- (Bizer et al., 2009) ⇒ Christian Bizer, Tom Heath, and Tim Berners-Lee. (2009). “Linked Data - the Story So Far.” In: Special Issue on Linked Data, International Journal on Semantic Web and Information Systems (IJSWIS), 5(3). doi:10.4018/jswis.2009081901
Subject Headings: Linked Data.
The term Linked Data refers to a set of best practices for publishing and connecting structured data on the Web. These best practices have been adopted by an increasing number of data providers over the last three years, leading to the creation of a global data space containing billions of assertions - the Web of Data. In this article we present the concept and technical principles of Linked Data, and situate these within the broader context of related technological developments. We describe progress to date in publishing Linked Data on the Web, review applications that have been developed to exploit the Web of Data, and map out a research agenda for the Linked Data community as it moves forward.
The World Wide Web has radically altered the way we share knowledge by lowering the barrier to publishing and accessing documents as part of a global information space. Hypertext links allow users to traverse this information space using Web browsers, while search engines index the documents and analyse the structure of links between them to infer potential relevance to users' search queries (Brin & Page, 1998). This functionality has been enabled by the generic, open and extensible nature of the Web (Jacobs & Walsh, 2004), which is also seen as a key feature in the Web's unconstrained growth.
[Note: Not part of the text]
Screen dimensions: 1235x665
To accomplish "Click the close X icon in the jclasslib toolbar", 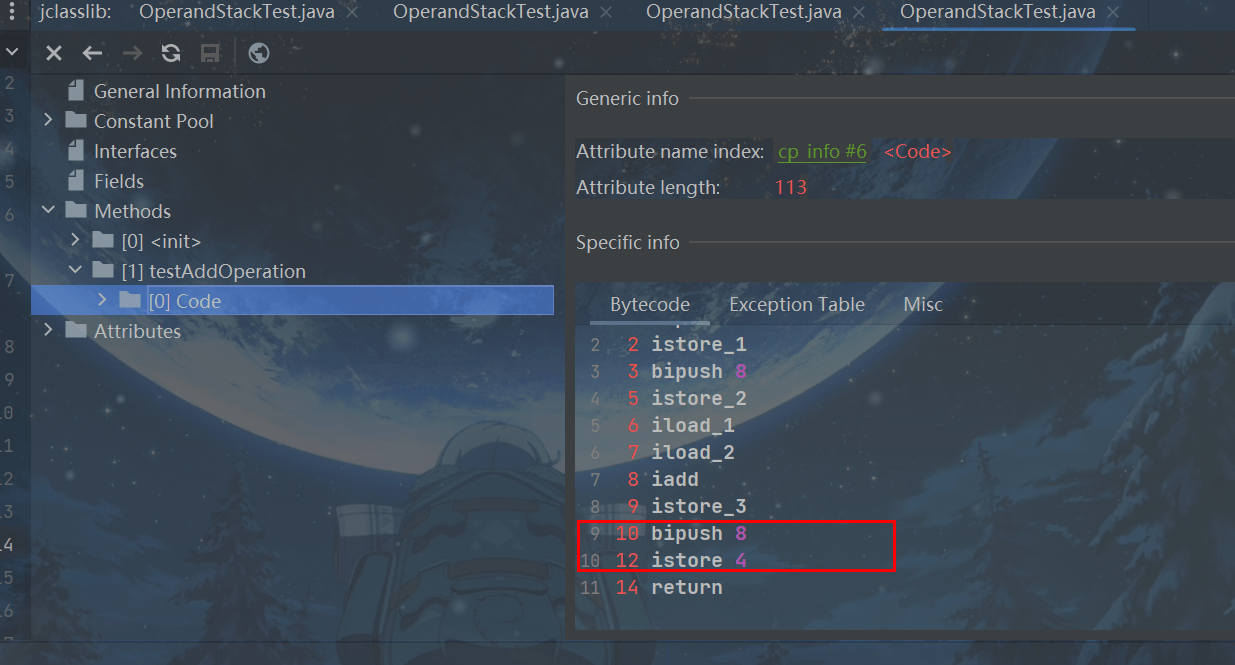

Despite the inarguable benefits the Web provides, until recently the same principles that enabled the Web of documents to flourish have not been applied to data. Traditionally, data published on the Web has been made available as raw dumps in formats such as CSV or XML, or marked up as HTML tables, sacrificing much of its structure and semantics. In the conventional hypertext Web, the nature of the relationship between two linked documents is implicit, as HTML is not sufficiently expressive to enable individual entities described in a particular document to be connected by typed links to related entities.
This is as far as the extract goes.